Measurement of the Intracochlear Hypothermia Distribution Utilizing Tympanic Cavity Hypothermic Rinsing Technique in a Cochlea Hypothermia Model


Introduction: Cochlea implants can cause severe trauma leading to intracochlear apoptosis, fibrosis, and eventually to loss of residual hearing. Mild hypothermia has been shown to reduce toxic or mechanical noxious effects, which can result in inflammation and subsequent hearing loss. This paper evaluates the usability of standard surgical otologic rinsing as cooling medium during cochlea implantation as a potential hearing preservation technique.

Material and Methods: Three human temporal bones were prepared following standard mastoidectomy and posterior tympanotomy. Applying a retrocochlear approach leaving the mastoidectomy side intact, temperature probes were placed into the basal turn (n = 4), the middle turn (n = 2), the helicotrema, and the modiolus. Temperature probe positions were visualized by microcomputed tomography (μCT) imaging and manually segmented using Amira® 7.6. Through the posterior tympanotomy, the tympanic cavity was rinsed at 37°C in the control group, at room temperature (in the range between 22 and 24°C), and at iced water conditions. Temperature changes were measured in the preheated temporal bone. In each temperature model, rinsing was done for 20 min at the pre-specified temperatures measured in 0.5-s intervals. At least five repetitions were performed. Data were statistically analyzed using pairwise t-tests with Bonferroni correction.

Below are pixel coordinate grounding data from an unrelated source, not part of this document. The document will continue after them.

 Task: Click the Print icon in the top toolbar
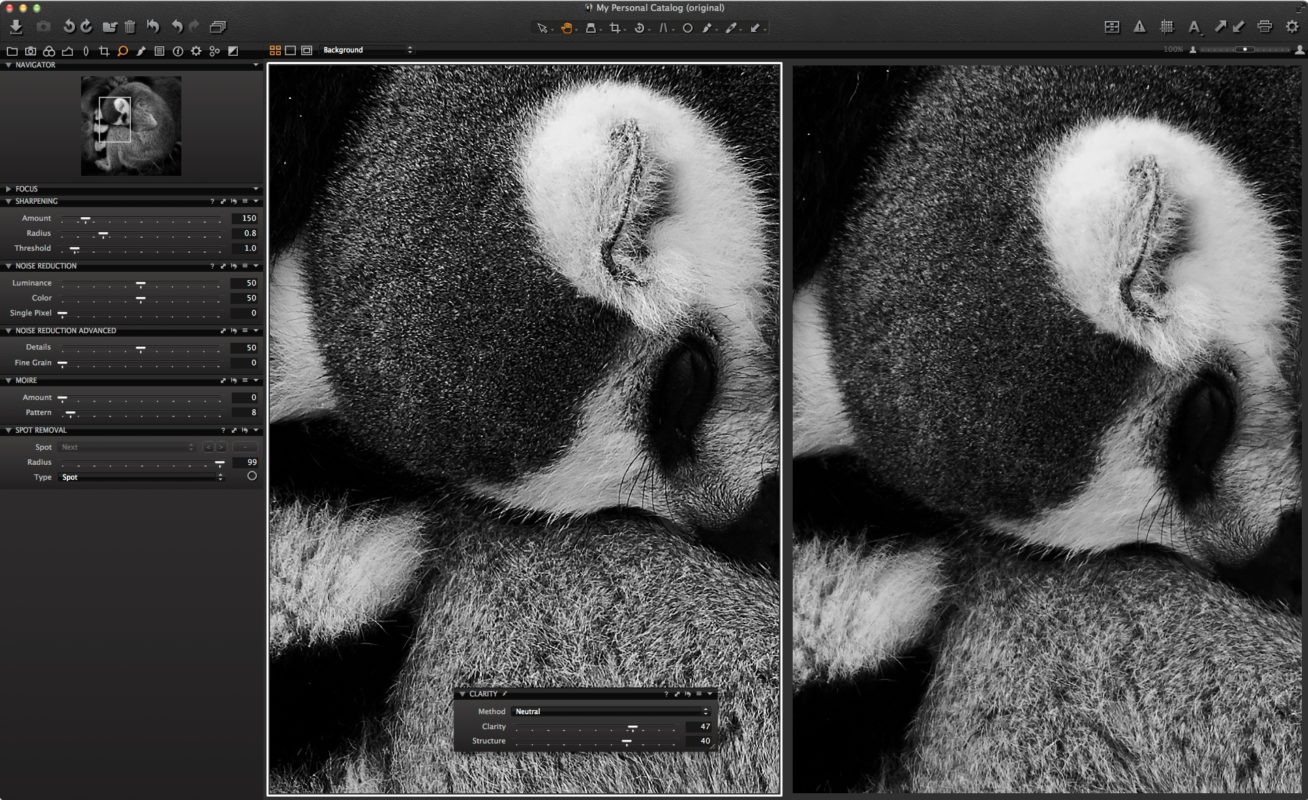point(1266,28)
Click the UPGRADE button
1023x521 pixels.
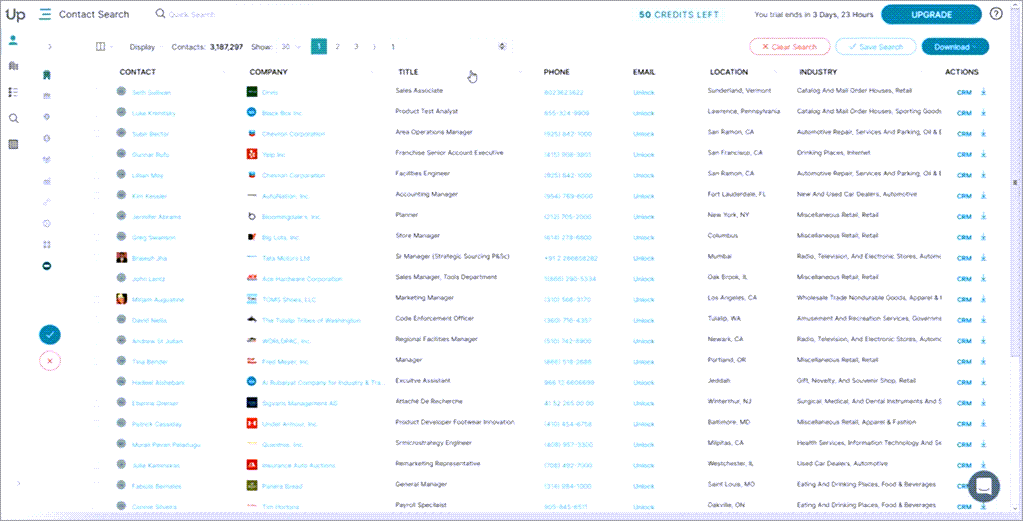click(931, 15)
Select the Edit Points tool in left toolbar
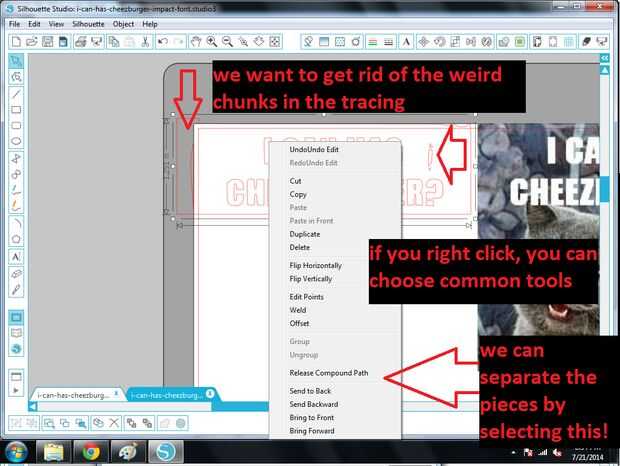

Results: Steady-state conditions achieved in all three different temperature ranges were compared in periods between 150 and 300 s. Temperature in the inner ear started dropping within the initial 150 s. Temperature probes placed at basal turn, the helicotrema, and middle turn detected statistically significant fall in temperature levels following body temperature rinses. Irrigation at iced conditions lead to the most significant temperature drops. The curves during all measurements remained stable with 37°C rinses.

Conclusion: Therapeutic hypothermia is achieved with standard surgical irrigation fluid, and temperature gradients are seen along the cochlea. Rinsing of 120 s duration results in a therapeutic local hypothermia throughout the cochlea. This otoprotective procedure can be easily realized in clinical practice.